* Problema *
Dal testo su Enrico Deaglio riportato più sotto, trascrivi parola per parola tutto il passo che va da "Quando si parla" fino a "per niente grave.".

Quando si parla di qualcuno in attività da parecchi decenni diventa difficile presentarlo. Avendolo anche frequentato in diversi periodi di questi decenni diventa ancora più difficile. Enrico Deaglio è stato ed è un grande giornalista, ma l’etichetta non basta a spiegarlo. Infatti facendo il giornalista (e prima di diventare altro) non si è accontentato di descrivere la realtà, ci si è azzuffato, e ha diretto per molti anni un quotidiano come Lotta Continua. Lo ricordo mentre si aggirava con incredibile calma nel caos che ogni giorno si trasformava in giornale. Dirigeva con calma e ironia. Quando scoppiava una rissa sotto casa, a Trastevere, mentre io mi infuriavo e chiamavo i vigili lui, dal piano di sopra, guardava dall’alto la scena, come uno spettacolo alla fin fine per niente grave.

Questo sguardo lo segnalo perché è una sua cifra stilistica che ritroviamo intatta nel libro che ha appena scritto: La zia Irene e l’anarchico Tresca, Sellerio editore. Deaglio ha sempre scritto molto bene, e con apparente facilità. (Non era il solo in Lotta Continua a scrivere bene o addirittura molto bene, sarebbe interessante approfondire… e non solo sul versante barricadero, c’era anche Valentino Bompiani tra i collaboratori.) Infatti Deaglio ha scritto numerosi libri, e qui voglio ricordare almeno quello su Perlasca, La banalità del bene, 1991. Un gran bel libro, del quale si conserverà memoria. Da vero flaneur cosmopolita e metropolitano Deaglio entra in questo suo romanzo quasi in punta di piedi, con un registro quasi comico. La porta d’accesso è quella dello spionaggio, che essendo italiano ha subito qualcosa di grottesco. Un micro-ambiente dopolavoristico lungo il Tevere è sede di una cellula quasi dormiente ma dalla lunga memoria. In questa memoria si intrecciano le storie di tutti i soggetti politici e culturali che hanno portato il Paese alla ricostruzione ma anche al buco nero nel quale navighiamo. Nel libro si evocano gli scempi edilizi dell’epoca, che ora sono la realtà immodificabile del nostro paesaggio decadente. Del resto nel principio è sempre scritta la fine. Ma queste storie nazionali già abbastanza aggrovigliate si intrecciano a loro volta con la storia degli Stati Uniti, dell’URSS staliniana e del resto del mondo. Il romanzo di Deaglio si dà il non facile incarico di tenere tutto questo insieme.

* Blocco di dati *
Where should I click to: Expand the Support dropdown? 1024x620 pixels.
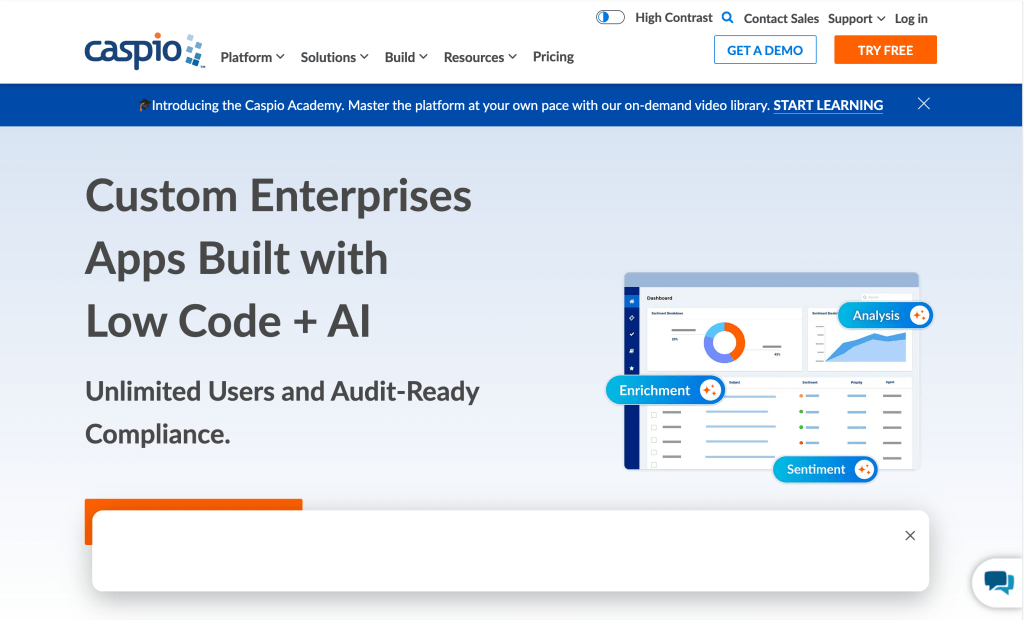851,18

* Soluzione scritta *
Quando si parla di qualcuno in attività da parecchi decenni diventa difficile presentarlo. Avendolo anche frequentato in diversi periodi di questi decenni diventa ancora più difficile. Enrico Deaglio è stato ed è un grande giornalista, ma l’etichetta non basta a spiegarlo. Infatti facendo il giornalista (e prima di diventare altro) non si è accontentato di descrivere la realtà, ci si è azzuffato, e ha diretto per molti anni un quotidiano come Lotta Continua. Lo ricordo mentre si aggirava con incredibile calma nel caos che ogni giorno si trasformava in giornale. Dirigeva con calma e ironia. Quando scoppiava una rissa sotto casa, a Trastevere, mentre io mi infuriavo e chiamavo i vigili lui, dal piano di sopra, guardava dall’alto la scena, come uno spettacolo alla fin fine per niente grave.